Hmmmm... my gut reaction is to say that a unified Google-style search function isn't necessarily the ideal for a database - won't the users tend to know what type of information they're searching for? - i.e. if they're looking for a customer called 'Sandy', surely their starting point needs to be a search of the customer table, not a general search (which will potentially confound them with a load of results for products that are 'sandy beige' in colour).
However, if there really is a case for this kind of search, I would implement it something like this:
-For each table to be searched, a query is created - those queries can search across multiple fields by concatenating them (only in a calculated column with criteria based on the search term). The output of each query would be uniform, something like:
Tablename
Record ID
Record name (i.e. product name, or customer name, or whatever, but all called the same thing in the query results).

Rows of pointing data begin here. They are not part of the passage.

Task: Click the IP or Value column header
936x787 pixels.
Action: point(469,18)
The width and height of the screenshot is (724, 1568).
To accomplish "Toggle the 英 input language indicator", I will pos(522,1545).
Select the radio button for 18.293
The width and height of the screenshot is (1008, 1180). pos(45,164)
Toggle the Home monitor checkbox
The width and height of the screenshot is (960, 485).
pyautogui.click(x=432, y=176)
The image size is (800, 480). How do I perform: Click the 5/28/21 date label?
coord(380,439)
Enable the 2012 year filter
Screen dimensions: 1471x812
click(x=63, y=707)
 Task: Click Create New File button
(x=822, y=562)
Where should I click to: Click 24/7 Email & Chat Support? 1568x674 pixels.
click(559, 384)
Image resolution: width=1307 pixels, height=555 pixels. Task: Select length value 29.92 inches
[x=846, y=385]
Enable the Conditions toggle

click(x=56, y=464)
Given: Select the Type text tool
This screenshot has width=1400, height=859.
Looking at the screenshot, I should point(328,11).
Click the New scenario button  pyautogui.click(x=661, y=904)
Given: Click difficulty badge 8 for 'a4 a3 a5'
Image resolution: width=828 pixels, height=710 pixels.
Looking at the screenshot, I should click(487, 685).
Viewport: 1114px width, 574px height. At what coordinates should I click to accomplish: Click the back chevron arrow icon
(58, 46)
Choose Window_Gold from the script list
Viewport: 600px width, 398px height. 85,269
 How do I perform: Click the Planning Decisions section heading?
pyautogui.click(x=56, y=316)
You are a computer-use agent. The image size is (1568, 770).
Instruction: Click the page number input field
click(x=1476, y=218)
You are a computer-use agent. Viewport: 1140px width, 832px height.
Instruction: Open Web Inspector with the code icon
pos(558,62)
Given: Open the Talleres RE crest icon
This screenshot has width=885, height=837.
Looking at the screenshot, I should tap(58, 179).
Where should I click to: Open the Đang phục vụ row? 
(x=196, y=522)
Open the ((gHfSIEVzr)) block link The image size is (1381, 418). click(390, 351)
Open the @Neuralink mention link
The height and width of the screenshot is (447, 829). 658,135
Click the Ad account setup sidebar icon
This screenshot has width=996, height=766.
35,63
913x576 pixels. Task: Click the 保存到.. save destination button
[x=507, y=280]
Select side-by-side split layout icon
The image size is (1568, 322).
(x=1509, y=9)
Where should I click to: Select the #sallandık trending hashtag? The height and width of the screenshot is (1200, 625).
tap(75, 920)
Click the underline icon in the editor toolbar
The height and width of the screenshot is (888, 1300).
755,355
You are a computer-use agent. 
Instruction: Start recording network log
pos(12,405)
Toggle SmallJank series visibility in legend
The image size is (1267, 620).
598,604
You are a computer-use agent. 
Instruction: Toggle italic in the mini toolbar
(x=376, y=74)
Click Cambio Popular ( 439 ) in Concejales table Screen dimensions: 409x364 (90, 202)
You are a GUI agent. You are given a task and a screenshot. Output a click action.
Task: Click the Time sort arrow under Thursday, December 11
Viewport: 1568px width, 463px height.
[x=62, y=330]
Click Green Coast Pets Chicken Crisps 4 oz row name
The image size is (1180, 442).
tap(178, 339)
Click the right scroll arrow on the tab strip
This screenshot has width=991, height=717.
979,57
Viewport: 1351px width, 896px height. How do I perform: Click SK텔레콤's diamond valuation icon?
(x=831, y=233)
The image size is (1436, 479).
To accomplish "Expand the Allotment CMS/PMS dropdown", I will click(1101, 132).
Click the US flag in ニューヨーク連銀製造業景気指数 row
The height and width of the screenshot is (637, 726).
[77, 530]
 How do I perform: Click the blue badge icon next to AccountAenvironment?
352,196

-Then I'd build a union query to bring all those individual queries together
-Then I'd have a continuous form to present them, with a button in the detail section - the click event of this button can then be used to read the table name and the record ID, then launch the appropriate form to display the record.
The problem is going to be sorting those results into some kind of meaningful order - when they customer types 'sandy', how could you possibly know whether they're after customers, products, or whatever?
A better alternative might be to give them a single search form, but with separate buttons 'search customers' or 'search products', etc. They probably won't like this as much, but it makes more sense.